Cyclocondensation of Hydroxylamine with 1,3‐Bis(het)arylmonothio 1,3‐Diketones and 1,3‐Bis(het)aryl‐3‐(methylthio)‐2‐prop­enones: Synthesis of 3,5‐Bis(het)arylisoxazoles with Complementary Regioselectivity

Abstract

AbstractEfficient routes for the regioselective synthesis of 3,5‐bis(het)arylisoxazoles with complementary regioselectivity have been developed. The methods involve the cyclocondensation of hydroxylamine hydrochloride with either 1,3‐bis(het)aryl‐monothio‐substituted 1,3‐diketones 1 or with 3‐methylthio‐1,3‐bis(het)aryl‐2‐propenones 2 under various reaction conditions. In the first protocol, diketones 1 were treated with hydroxylamine hydrochloride in the presence of sodium acetate/acetic acid (pH 2.2) in refluxing ethanol/benzene to give 3,5‐bis(het)arylisoxazoles 5, in which the het(aryl) moiety attached to thiocarbonyl group of the monothio‐substituted 1,3‐diketones is installed at the 3‐position.
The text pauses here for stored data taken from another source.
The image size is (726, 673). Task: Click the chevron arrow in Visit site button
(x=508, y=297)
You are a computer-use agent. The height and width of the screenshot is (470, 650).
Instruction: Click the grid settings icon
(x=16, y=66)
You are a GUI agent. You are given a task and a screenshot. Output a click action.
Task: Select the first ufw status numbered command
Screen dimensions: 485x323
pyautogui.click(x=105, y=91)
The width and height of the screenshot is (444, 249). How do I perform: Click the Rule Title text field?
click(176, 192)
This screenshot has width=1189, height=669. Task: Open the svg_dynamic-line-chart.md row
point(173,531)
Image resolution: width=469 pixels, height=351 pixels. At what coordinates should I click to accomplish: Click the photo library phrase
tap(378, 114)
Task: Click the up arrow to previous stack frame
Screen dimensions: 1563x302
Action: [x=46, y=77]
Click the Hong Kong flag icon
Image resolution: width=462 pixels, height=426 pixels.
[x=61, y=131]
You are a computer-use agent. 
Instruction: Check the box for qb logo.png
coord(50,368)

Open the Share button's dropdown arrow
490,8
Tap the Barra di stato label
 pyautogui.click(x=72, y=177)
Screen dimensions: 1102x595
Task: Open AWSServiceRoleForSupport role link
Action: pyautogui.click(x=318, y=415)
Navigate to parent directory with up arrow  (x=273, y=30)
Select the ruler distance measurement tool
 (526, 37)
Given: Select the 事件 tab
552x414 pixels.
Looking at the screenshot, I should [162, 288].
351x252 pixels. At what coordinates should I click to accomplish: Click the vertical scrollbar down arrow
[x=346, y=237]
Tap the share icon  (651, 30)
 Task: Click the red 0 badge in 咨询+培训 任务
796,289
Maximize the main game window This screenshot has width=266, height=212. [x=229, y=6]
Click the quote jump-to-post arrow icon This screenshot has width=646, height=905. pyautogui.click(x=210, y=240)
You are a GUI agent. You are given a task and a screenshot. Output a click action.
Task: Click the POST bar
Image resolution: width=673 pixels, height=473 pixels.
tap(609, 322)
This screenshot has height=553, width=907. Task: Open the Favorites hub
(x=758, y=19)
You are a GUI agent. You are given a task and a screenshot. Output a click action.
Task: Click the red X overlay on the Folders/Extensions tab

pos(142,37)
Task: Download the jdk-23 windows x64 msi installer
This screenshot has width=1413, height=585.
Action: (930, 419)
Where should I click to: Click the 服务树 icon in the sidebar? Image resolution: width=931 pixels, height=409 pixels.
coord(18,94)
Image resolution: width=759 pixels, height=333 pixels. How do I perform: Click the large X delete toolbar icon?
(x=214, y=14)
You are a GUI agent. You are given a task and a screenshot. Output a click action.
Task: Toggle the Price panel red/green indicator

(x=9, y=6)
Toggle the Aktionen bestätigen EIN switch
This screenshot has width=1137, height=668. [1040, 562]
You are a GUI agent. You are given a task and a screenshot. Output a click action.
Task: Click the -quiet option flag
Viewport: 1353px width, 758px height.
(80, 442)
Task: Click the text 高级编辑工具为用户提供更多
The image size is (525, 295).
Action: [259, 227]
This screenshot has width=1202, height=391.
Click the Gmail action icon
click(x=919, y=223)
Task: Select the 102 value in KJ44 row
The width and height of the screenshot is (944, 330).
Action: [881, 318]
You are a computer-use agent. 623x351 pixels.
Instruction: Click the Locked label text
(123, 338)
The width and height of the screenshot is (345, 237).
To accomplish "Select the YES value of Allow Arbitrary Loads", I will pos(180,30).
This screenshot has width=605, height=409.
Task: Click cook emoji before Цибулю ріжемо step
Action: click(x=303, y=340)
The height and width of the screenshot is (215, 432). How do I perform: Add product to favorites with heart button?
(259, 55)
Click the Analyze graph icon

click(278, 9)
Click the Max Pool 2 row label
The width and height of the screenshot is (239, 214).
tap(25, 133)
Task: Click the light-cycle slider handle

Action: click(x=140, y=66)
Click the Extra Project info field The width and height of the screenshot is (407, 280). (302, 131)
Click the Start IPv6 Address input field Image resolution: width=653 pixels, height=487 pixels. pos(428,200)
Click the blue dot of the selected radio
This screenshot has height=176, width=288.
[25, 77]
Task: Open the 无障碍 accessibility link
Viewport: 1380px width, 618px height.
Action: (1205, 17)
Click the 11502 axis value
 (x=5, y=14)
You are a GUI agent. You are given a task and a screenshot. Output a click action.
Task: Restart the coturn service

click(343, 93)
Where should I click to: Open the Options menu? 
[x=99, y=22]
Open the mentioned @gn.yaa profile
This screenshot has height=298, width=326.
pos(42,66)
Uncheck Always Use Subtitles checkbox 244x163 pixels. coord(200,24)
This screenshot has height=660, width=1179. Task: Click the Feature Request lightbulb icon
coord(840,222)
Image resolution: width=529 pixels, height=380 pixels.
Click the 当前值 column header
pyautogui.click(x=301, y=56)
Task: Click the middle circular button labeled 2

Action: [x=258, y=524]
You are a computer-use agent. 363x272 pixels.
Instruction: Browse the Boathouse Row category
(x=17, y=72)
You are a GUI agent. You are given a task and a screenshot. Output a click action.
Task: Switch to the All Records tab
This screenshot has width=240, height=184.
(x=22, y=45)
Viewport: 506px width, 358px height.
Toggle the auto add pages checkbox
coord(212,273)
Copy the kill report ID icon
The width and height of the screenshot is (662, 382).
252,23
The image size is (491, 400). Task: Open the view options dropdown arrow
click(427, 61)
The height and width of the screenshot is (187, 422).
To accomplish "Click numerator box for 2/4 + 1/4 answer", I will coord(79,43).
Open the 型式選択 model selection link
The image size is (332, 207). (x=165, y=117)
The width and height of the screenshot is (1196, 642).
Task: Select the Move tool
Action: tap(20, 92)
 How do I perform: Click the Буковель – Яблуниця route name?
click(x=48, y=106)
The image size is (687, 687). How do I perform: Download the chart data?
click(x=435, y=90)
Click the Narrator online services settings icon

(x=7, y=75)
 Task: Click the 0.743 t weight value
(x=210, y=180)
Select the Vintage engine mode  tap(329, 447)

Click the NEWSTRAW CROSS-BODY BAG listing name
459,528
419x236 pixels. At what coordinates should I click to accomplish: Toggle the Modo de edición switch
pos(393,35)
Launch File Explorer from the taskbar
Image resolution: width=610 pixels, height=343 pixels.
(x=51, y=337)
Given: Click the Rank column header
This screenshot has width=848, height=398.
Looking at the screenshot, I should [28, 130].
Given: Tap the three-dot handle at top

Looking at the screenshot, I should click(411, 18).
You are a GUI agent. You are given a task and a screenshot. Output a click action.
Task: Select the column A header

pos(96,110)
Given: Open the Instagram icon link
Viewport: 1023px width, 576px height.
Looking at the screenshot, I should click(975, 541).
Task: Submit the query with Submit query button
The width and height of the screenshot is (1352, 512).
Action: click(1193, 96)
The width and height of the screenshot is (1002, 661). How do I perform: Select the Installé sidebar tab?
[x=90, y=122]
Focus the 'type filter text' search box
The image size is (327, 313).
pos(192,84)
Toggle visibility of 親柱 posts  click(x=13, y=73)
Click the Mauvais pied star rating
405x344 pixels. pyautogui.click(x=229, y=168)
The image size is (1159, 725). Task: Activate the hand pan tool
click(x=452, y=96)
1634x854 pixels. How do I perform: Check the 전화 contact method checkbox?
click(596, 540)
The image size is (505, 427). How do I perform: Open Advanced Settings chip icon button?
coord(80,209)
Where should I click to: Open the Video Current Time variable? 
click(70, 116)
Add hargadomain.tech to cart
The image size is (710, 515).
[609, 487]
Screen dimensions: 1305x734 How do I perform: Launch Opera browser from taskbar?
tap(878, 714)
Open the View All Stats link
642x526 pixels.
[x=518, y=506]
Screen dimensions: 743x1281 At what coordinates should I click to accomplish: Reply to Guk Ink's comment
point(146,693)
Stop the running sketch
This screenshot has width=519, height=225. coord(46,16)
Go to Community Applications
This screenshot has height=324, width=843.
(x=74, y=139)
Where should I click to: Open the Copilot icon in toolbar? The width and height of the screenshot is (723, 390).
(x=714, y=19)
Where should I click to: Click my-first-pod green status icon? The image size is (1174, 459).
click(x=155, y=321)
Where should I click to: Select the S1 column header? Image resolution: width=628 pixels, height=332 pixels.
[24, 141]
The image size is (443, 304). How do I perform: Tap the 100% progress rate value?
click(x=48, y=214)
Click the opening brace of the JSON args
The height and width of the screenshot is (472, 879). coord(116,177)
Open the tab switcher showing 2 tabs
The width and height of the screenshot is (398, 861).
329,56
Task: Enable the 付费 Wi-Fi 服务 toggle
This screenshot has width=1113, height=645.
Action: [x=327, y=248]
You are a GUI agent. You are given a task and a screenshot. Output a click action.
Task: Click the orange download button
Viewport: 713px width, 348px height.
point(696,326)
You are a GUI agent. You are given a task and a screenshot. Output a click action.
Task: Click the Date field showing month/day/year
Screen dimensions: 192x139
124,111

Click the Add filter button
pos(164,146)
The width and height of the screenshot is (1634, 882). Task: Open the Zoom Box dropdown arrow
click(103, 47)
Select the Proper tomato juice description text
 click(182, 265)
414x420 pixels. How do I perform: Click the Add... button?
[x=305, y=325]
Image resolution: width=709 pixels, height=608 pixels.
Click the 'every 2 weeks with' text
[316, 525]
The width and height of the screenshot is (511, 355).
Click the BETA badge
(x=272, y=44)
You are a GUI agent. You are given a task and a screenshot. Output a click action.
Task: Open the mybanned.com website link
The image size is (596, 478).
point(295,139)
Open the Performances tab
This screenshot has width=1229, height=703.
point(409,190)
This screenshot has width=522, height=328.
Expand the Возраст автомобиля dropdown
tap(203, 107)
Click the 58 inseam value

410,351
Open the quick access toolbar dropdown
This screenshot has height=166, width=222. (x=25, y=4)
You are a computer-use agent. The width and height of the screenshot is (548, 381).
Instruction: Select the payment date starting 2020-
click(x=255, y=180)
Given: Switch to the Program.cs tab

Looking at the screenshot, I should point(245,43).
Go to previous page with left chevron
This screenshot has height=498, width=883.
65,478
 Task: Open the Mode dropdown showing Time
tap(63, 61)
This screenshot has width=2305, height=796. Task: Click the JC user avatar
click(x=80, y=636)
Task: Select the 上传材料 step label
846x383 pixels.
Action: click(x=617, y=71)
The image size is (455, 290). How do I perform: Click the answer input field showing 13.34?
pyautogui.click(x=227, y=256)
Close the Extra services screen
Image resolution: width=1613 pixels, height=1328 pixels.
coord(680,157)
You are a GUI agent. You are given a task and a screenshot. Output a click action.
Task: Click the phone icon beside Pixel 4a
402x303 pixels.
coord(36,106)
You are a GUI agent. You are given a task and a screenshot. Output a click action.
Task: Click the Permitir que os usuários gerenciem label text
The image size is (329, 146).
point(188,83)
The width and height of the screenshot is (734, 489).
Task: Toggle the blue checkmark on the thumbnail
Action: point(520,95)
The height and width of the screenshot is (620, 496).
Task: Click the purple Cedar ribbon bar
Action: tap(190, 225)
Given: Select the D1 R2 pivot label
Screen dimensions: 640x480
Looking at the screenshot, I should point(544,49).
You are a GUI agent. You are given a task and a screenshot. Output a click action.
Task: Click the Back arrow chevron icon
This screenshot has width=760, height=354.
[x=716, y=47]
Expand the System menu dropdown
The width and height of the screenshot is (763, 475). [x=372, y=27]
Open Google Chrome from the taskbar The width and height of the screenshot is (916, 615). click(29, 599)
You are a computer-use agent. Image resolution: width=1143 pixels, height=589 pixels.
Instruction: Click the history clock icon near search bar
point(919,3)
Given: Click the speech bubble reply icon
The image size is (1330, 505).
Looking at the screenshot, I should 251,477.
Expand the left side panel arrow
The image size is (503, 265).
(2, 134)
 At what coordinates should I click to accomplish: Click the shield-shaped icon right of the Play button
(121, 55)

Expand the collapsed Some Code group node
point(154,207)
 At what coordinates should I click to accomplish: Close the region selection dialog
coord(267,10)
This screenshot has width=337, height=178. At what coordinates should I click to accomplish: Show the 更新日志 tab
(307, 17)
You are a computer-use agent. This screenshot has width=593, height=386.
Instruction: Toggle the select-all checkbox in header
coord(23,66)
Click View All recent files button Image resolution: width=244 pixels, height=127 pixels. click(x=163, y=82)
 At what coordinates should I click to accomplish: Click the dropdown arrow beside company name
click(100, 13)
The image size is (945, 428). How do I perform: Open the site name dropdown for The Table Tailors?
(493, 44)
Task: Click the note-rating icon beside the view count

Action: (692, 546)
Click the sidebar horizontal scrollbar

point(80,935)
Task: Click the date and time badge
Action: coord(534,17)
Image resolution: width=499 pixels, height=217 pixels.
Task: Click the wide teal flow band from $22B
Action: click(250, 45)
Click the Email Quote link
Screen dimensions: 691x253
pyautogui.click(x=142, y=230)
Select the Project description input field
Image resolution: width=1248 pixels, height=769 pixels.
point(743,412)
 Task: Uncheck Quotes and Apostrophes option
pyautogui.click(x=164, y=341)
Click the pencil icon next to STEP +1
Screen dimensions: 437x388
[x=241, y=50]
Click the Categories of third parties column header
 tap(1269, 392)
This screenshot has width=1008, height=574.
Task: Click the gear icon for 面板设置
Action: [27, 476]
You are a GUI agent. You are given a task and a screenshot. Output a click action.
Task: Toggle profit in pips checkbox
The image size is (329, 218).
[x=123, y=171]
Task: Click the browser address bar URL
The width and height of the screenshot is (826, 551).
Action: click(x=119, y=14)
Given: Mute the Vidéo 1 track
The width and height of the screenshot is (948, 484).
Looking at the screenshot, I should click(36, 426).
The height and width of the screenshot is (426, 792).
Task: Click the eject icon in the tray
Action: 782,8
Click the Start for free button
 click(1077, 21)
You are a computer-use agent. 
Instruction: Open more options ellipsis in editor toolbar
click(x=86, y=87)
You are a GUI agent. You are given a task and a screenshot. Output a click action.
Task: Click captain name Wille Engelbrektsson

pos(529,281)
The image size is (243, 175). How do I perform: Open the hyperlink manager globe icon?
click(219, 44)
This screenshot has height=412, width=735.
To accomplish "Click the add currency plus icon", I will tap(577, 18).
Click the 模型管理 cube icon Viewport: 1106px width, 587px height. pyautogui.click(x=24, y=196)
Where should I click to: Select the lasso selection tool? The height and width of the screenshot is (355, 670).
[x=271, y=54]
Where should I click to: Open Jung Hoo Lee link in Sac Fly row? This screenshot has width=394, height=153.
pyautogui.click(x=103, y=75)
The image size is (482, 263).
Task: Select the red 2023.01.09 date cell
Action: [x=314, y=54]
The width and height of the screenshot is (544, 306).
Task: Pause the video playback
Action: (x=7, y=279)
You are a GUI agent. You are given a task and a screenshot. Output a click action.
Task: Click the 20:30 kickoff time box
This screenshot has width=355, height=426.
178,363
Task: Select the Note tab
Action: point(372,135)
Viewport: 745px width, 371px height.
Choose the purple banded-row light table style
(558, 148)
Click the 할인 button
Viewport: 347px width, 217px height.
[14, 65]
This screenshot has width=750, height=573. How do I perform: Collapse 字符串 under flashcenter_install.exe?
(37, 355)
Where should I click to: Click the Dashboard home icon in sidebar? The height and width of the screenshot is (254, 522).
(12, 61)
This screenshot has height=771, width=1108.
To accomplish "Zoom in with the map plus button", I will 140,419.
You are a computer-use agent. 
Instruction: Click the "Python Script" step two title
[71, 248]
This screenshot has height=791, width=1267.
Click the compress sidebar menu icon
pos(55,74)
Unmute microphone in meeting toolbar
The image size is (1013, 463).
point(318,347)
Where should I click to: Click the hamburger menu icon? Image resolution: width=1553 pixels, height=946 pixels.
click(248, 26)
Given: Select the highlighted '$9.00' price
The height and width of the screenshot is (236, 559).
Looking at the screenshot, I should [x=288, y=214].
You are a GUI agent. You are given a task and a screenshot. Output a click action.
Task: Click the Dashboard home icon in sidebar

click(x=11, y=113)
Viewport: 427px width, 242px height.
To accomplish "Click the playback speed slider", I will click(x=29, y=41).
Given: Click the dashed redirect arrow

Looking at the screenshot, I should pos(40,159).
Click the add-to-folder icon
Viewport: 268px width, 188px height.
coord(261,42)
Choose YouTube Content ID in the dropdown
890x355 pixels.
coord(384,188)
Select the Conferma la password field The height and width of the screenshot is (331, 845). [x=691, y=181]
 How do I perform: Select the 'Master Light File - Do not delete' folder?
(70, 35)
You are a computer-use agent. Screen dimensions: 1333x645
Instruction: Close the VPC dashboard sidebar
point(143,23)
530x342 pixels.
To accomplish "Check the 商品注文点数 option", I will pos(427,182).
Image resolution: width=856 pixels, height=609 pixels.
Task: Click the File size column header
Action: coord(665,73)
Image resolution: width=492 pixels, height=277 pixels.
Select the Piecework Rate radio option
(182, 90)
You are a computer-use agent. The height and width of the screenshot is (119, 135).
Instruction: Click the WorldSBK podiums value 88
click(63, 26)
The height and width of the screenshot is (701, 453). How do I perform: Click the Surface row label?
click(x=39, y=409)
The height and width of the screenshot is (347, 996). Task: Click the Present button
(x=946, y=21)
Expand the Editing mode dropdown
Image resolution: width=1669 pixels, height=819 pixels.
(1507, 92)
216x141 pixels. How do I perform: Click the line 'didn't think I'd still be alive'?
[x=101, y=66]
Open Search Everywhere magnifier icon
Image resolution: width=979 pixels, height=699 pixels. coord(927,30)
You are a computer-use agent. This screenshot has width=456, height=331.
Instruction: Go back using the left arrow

On the other hand, the reaction of hydroxylamine hydrochloride with 3‐(methylthio)‐1,3‐bis(het)aryl‐2‐propenones 2 in the presence of barium hydroxide in refluxing ethanol gave 3,5‐bis(het)arylisoxazoles 6 with complementary regioselectivity in high yields. A probable mechanism for the formation of regioisomeric isoxazoles 5 and 6 from precursors 1 and 2 has been suggested.